Remember when your great-grandmother kissed you and you could feel spiky whiskers poking your face? Now it’s your turn. All kinds of ‘delightful’ changes occur when a woman goes through menopause and facial hair is one of them.
Facial and body hair that increases after menopause is called hypertrichosis. When coarse hairs pop up on a woman in areas where you would see hair on a man this is considered hirsutism and is often the outcome of increased male hormone levels. Hairs that were always there but weren’t obvious become visible when hormonal changes from menopause take place.
T.S.: I pluck and wax. I thought about letting it grow and joining the circus as the bearded woman.
The true irony is while hair on the face may increase, hair on the head is simultaneously thinning and falling out. As noted by Womenvoicesforchange.org, Father Time and Mother Nature do have a wicked sense of humor when it comes to deciding where hair grows or doesn’t grow on older women and men.
S.R.: I had facial hair, peach fuzz. When my son was getting ready to get married he said to me, “Mom, what are you going to do about that hair on your face?” Needless to say, I had it waxed.
When estrogen diminishes, testosterone (the male hormone) is unrestrained, causing females to grow hair in places men have it, such as on the face, according to Dr. Doris J. Day, clinical assistance professor of dermatology at New York University Medical Center. Yes, just what every 60-year-old female wants, a goatee to go along with her muffin top and thinning hair.
J.S.: Hairy genes plus age = yuck!
C.G.: I’m a tweezing fool!
Because estrogen receptors are plentiful around the face, this area is susceptible when circulating estrogens are reduced as a result of menopause and, voila, hair appears.
So what are you going to do about it? If you opt for waxing this pulls hair from the roots and is effective for about six weeks. Waxing is not a one-time thing.
K. C. (hairdresser): Never shave it because when you’re in a nursing home I guarantee they won’t do it for you. Waxing is the best. Plus eventually it will stop.
Depilatory creams are an option, although some women can’t tolerate them. The cream irritates their skin.
Shaving is not recommended because the hair will come back in coarser and stiffer but not thicker. Plucking can leave a bump at the site of hair removal. If you opt for laser hair removal and are dark skinned, this can result in post inflammatory hyperpigmentation resulting in a dark stain on your skin. You may appear to have a mustache even though there isn’t any hair above your lip, notes Loretta Ciraldo, M.D., clinical professor of dermatology at the Miller School of Medicine, University of Miami.
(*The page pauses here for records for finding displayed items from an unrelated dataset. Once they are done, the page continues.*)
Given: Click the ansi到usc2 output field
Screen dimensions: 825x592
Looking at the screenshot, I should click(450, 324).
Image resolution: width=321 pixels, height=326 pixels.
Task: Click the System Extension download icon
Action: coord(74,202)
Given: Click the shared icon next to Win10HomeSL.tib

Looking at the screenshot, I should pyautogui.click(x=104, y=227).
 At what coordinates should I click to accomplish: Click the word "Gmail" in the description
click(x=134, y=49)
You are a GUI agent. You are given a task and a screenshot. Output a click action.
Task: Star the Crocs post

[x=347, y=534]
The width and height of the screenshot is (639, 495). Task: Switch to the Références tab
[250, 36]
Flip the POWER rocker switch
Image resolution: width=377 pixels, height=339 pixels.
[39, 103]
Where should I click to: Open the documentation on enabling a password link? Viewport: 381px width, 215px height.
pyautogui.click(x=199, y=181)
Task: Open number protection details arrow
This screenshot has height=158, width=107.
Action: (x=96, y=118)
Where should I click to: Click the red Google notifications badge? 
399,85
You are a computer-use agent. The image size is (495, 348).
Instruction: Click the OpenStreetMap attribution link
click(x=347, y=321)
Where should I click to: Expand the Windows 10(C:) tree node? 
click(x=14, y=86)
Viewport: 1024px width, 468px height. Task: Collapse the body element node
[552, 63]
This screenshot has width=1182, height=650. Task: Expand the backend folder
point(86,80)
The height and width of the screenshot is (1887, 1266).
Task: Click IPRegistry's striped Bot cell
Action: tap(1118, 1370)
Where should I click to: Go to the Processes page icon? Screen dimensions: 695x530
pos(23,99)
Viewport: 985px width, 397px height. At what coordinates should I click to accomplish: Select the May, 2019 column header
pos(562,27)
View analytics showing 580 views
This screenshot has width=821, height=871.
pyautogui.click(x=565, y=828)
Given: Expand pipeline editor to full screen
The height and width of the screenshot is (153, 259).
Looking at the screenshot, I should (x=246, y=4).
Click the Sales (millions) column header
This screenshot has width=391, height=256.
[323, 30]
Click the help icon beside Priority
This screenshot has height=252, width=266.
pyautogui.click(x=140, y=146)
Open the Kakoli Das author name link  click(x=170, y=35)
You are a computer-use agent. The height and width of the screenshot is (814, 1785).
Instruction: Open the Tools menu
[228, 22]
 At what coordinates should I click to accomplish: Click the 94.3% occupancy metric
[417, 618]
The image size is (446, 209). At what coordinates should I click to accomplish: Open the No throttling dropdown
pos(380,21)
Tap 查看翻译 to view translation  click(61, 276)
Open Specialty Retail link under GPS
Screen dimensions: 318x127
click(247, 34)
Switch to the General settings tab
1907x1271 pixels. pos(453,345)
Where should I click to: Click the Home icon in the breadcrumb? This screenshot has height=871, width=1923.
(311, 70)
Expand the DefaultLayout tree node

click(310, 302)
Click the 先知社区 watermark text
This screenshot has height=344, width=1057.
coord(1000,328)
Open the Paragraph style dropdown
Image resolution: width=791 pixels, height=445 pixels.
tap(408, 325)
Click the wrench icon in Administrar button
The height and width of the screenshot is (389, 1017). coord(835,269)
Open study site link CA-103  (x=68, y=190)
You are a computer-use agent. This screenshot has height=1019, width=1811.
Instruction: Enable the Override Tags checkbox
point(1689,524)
Other options include electric hair removers that remove hair by cutting and pulling on it. Electrolysis can result in permanent hair loss (hurray!) but it doesn’t happen overnight. You may have to have several electrolysis sessions. Electrolysis is a good solution for stray hairs but not for larger areas of hair. Laser therapy is another alternative.
Vaniqa has been FDA-approved for use on unwanted facial hair in women. This cream hinders the enzyme hair follicles require to grow. Ask your doctor about Vaniqa.
K.D.: My hair cut is always followed with some wax. My sweet hubby has an explanation for signs of menopause and mood swings: She’s growing whiskers. He’s a pretty observant and understanding guy. I am blessed.
Losing weight can lessen unwanted hair growth, because male hormones decrease when a woman sheds pounds. There is a link between high hormone levels and being overweight. If you can drop some weight, which reduces the male hormones in your body, you may discover you are sporting less facial hair.